• _ENUNCIADO A_:
Altere a listagem, começando na linha que contém "Given: Click the fold end marker at line 96" e terminando no fim da listagem: substitua "VOD tile" por "VOD panel" e apresente essas linhas com tudo o resto inalterado.

• _EXCERTO DO TEXTO_:

|---|

Odelia Hitron, licenciada em Psicologia e Musicologia pela Universidade Hebraica de Jerusalém e mestre em Estudos Culturais na mesma universidade. Atualmente é bolseira da Gulbenkian e faz um doutoramento no Instituto de Línguas e Literaturas Românicas da Freie Universität de Berlim que tem por objeto de estudo principal o Livro do Desassossego numa perspetiva comparativa com a poesia de Paul Celan. Tem realizado diferentes atividades relacionadas com a literatura e a tradução. Lecionou em Jerusalém na Academia ‘Bezalel‘ de Belas Artes e Design, e no departamento de Estudos Culturais da Universidade Hebraica. Publicou ensaios sobre questões de crítica cultural, literatura comparada e teoria psicanalítica.

 

 

Osvaldo Manuel Silvestre, Universidade de Coimbra

 

Política, técnica e poética do arquivo

 

Estará em pauta o devir-arquivo de Pessoa e a forma como esse devir responde a uma política que é também uma fase das técnicas de produção moderna do arquivo. A questão central serão contudo as possibilidades que uma poética do arquivo (analógico e digital) abre ao nosso entendimento de Pessoa.

|---|

• _DADOS A UTILIZAR_:
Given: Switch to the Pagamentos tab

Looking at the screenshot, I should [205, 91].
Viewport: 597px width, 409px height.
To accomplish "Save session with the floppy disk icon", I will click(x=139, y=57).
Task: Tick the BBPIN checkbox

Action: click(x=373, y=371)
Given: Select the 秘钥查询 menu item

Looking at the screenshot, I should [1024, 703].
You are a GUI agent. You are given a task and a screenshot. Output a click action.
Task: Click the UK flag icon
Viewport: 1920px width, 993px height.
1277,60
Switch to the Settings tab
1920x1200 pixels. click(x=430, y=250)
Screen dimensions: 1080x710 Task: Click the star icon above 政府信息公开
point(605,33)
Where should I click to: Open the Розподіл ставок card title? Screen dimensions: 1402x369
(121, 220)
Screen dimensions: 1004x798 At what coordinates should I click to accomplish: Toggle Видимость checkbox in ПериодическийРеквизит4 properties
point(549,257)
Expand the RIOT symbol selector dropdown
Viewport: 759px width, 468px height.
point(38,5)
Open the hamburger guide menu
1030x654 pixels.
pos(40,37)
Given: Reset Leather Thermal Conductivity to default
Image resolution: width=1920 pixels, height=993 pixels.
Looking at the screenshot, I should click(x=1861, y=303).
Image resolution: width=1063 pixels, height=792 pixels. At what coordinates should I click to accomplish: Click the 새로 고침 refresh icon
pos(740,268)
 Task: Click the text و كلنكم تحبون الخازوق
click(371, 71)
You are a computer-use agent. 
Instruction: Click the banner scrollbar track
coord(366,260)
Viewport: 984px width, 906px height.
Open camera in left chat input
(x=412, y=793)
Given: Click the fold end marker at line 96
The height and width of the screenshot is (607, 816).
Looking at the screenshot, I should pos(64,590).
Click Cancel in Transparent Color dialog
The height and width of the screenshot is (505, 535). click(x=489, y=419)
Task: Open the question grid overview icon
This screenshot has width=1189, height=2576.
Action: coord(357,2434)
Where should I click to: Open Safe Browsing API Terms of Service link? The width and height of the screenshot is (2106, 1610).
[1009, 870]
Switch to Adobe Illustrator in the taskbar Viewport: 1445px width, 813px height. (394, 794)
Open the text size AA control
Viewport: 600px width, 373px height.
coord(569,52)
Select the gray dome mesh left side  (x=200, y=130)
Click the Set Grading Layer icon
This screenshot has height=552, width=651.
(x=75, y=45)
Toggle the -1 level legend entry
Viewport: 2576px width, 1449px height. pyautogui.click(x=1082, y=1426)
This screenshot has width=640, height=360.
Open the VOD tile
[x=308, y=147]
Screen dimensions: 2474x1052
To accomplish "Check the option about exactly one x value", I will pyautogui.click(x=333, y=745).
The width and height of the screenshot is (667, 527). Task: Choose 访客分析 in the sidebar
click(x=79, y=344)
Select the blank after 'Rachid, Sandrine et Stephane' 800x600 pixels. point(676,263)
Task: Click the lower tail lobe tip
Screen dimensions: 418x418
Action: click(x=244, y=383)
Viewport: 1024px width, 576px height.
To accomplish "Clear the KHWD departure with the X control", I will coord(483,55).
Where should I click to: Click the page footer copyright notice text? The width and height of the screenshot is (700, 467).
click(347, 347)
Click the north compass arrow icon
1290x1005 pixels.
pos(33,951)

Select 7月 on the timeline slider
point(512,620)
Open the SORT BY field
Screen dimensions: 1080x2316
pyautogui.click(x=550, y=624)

|---|

• _ENUNCIADO B_:
Responda a estas perguntas com base no excerto do texto:
(i) Em que universidade Odelia Hitron se licenciou em Psicologia e Musicologia?
(ii) Que obra é o objeto de estudo principal do doutoramento de Odelia Hitron?
(iii) A que universidade está associado Osvaldo Manuel Silvestre?

• _RESOLUÇÃO A_:
Given: Click the fold end marker at line 96
The height and width of the screenshot is (607, 816).
Looking at the screenshot, I should pos(64,590).
Click Cancel in Transparent Color dialog
The height and width of the screenshot is (505, 535). click(x=489, y=419)
Task: Open the question grid overview icon
This screenshot has width=1189, height=2576.
Action: coord(357,2434)
Where should I click to: Open Safe Browsing API Terms of Service link? The width and height of the screenshot is (2106, 1610).
[1009, 870]
Switch to Adobe Illustrator in the taskbar Viewport: 1445px width, 813px height. (394, 794)
Open the text size AA control
Viewport: 600px width, 373px height.
coord(569,52)
Select the gray dome mesh left side  (x=200, y=130)
Click the Set Grading Layer icon
This screenshot has height=552, width=651.
(x=75, y=45)
Toggle the -1 level legend entry
Viewport: 2576px width, 1449px height. pyautogui.click(x=1082, y=1426)
This screenshot has width=640, height=360.
Open the VOD panel
[x=308, y=147]
Screen dimensions: 2474x1052
To accomplish "Check the option about exactly one x value", I will pyautogui.click(x=333, y=745).
The width and height of the screenshot is (667, 527). Task: Choose 访客分析 in the sidebar
click(x=79, y=344)
Select the blank after 'Rachid, Sandrine et Stephane' 800x600 pixels. point(676,263)
Task: Click the lower tail lobe tip
Screen dimensions: 418x418
Action: click(x=244, y=383)
Viewport: 1024px width, 576px height.
To accomplish "Clear the KHWD departure with the X control", I will coord(483,55).
Where should I click to: Click the page footer copyright notice text? The width and height of the screenshot is (700, 467).
click(347, 347)
Click the north compass arrow icon
1290x1005 pixels.
pos(33,951)

Select 7月 on the timeline slider
point(512,620)
Open the SORT BY field
Screen dimensions: 1080x2316
pyautogui.click(x=550, y=624)

• _RESOLUÇÃO B_:
(i) Na Universidade Hebraica de Jerusalém.
(ii) O Livro do Desassossego.
(iii) À Universidade de Coimbra.